▶ **WORK TO COMPLETE**: Make an exact copy of the lines starting at the top of the listing below and ending at the line that contains "Given: Click the Feb 13 axis label", inclusive.
___ RECORDED INFORMATION
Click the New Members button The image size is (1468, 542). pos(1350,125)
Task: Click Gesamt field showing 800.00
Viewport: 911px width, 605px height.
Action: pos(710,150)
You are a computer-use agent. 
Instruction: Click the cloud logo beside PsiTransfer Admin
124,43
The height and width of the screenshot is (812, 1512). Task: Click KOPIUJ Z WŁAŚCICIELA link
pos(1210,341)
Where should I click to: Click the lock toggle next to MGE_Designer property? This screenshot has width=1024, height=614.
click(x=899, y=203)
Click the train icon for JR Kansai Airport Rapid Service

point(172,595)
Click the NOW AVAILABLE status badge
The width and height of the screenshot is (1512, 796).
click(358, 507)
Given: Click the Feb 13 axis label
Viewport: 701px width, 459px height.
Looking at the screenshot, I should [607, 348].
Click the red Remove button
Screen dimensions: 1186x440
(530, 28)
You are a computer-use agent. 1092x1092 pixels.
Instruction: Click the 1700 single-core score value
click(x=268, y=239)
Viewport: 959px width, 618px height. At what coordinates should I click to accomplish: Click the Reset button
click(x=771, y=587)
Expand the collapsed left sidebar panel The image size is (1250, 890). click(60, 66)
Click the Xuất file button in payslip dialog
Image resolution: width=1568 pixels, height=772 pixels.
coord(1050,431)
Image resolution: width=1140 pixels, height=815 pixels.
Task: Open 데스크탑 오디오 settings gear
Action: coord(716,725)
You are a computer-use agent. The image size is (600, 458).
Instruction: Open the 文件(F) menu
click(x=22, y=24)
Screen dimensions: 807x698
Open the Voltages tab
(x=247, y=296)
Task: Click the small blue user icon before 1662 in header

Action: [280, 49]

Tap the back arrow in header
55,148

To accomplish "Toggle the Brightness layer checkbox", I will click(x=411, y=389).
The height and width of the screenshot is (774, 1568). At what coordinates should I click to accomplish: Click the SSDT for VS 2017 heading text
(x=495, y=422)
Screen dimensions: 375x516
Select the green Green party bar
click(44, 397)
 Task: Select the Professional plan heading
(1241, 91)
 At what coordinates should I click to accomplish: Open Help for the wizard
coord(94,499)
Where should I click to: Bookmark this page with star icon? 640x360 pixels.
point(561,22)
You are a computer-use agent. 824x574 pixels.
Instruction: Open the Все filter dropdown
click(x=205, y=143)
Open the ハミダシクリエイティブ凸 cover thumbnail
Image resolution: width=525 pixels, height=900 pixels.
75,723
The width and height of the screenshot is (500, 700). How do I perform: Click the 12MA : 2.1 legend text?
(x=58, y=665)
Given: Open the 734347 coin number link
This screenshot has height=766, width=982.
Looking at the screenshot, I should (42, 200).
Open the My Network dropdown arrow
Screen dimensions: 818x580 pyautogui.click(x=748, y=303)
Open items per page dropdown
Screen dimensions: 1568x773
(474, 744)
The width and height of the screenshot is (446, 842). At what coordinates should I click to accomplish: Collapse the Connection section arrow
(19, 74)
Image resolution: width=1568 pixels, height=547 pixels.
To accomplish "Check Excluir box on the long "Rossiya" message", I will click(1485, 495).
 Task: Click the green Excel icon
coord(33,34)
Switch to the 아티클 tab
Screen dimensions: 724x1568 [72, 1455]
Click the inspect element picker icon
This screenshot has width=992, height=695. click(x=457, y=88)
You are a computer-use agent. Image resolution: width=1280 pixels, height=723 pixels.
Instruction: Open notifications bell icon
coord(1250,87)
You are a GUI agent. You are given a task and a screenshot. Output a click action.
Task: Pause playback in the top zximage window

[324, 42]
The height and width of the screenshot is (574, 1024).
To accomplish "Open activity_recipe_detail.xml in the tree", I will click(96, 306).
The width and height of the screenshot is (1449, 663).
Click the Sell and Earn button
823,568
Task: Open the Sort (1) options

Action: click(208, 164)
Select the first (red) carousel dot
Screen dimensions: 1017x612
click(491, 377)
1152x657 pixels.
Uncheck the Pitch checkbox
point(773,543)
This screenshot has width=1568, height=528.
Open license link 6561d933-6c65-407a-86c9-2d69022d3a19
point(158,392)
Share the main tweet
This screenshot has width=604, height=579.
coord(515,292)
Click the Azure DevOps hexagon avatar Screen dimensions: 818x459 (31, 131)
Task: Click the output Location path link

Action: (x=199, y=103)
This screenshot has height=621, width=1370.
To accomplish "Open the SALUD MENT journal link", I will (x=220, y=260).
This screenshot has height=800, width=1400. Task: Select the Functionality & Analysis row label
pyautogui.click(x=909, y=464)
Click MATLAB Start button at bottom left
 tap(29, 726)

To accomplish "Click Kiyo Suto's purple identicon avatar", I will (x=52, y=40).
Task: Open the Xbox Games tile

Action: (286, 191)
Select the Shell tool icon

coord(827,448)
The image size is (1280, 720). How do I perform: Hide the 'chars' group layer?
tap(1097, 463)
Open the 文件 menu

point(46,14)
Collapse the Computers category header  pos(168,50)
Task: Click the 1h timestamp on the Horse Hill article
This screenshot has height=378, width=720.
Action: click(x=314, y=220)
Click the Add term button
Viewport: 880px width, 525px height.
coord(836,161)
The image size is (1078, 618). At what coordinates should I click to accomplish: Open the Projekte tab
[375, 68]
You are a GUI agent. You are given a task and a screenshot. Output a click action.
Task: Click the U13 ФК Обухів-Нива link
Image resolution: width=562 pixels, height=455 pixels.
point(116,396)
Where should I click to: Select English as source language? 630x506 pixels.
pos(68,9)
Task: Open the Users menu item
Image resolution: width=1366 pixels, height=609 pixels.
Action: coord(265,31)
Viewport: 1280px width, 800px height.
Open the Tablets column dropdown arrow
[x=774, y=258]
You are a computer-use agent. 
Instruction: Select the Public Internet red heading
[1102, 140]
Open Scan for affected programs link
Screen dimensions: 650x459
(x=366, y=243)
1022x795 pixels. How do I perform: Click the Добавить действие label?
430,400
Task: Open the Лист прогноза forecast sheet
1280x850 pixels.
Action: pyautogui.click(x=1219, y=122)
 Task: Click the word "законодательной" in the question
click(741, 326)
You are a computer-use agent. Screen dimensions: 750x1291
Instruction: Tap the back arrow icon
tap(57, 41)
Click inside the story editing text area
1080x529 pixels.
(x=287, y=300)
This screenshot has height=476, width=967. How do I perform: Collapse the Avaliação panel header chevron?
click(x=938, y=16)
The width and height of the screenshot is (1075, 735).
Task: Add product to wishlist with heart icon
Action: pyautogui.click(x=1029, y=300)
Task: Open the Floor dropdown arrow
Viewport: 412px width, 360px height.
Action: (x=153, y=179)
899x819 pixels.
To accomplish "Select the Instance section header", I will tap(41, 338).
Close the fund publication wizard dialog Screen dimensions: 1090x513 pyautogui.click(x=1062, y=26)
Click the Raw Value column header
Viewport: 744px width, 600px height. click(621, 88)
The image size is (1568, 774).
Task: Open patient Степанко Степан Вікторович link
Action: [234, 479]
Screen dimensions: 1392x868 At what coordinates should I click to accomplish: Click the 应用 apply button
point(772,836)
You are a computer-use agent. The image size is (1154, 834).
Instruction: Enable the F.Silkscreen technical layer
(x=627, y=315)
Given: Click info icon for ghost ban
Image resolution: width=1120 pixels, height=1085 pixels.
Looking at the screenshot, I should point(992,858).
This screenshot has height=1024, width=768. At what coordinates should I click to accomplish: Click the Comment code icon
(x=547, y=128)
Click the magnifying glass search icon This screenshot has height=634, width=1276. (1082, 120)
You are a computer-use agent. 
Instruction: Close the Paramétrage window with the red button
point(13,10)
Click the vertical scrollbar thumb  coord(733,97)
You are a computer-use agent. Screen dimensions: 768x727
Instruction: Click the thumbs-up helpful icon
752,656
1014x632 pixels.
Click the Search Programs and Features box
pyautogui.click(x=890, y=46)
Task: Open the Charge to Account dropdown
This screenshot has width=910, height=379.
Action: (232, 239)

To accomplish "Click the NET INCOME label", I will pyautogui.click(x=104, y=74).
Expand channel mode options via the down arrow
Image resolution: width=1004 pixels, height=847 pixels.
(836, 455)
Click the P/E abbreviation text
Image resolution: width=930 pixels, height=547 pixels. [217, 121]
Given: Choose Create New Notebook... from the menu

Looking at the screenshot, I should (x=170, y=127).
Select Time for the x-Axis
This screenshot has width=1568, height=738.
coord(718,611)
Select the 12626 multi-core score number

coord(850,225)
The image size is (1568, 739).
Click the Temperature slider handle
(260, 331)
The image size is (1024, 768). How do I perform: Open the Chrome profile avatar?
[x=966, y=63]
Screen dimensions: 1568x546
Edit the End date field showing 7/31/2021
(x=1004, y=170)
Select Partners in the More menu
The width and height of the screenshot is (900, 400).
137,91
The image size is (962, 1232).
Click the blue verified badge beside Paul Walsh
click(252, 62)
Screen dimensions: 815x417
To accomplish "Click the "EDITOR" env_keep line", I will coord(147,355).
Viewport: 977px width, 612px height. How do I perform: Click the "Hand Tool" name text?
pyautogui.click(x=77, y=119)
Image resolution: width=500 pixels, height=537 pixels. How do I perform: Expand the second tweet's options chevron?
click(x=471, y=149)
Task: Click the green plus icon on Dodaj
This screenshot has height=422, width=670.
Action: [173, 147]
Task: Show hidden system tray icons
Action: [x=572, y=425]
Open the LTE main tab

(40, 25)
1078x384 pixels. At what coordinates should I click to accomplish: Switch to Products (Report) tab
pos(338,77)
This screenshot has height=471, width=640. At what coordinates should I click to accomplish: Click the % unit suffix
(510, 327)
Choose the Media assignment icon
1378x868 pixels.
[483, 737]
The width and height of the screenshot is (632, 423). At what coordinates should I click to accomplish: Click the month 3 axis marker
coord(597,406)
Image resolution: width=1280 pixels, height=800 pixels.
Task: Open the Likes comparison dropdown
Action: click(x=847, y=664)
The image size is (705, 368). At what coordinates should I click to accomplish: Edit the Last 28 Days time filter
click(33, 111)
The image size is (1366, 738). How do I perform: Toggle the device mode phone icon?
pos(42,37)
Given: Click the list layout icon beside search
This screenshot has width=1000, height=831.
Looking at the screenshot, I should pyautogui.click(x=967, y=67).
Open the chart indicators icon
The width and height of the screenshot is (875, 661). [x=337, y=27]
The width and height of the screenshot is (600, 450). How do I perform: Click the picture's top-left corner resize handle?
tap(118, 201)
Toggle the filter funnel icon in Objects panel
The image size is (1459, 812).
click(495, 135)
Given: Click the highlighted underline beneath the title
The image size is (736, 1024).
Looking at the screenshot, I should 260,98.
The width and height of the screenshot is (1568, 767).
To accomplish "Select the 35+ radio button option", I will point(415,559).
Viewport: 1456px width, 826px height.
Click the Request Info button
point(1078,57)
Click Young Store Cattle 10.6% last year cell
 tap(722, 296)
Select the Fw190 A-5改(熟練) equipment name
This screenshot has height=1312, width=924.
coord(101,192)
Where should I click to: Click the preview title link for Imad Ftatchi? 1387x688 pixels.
______
▶ **RESPONSE TO THE EXERCISE**:
Click the New Members button The image size is (1468, 542). pos(1350,125)
Task: Click Gesamt field showing 800.00
Viewport: 911px width, 605px height.
Action: pos(710,150)
You are a computer-use agent. 
Instruction: Click the cloud logo beside PsiTransfer Admin
124,43
The height and width of the screenshot is (812, 1512). Task: Click KOPIUJ Z WŁAŚCICIELA link
pos(1210,341)
Where should I click to: Click the lock toggle next to MGE_Designer property? This screenshot has width=1024, height=614.
click(x=899, y=203)
Click the train icon for JR Kansai Airport Rapid Service

point(172,595)
Click the NOW AVAILABLE status badge
The width and height of the screenshot is (1512, 796).
click(358, 507)
Given: Click the Feb 13 axis label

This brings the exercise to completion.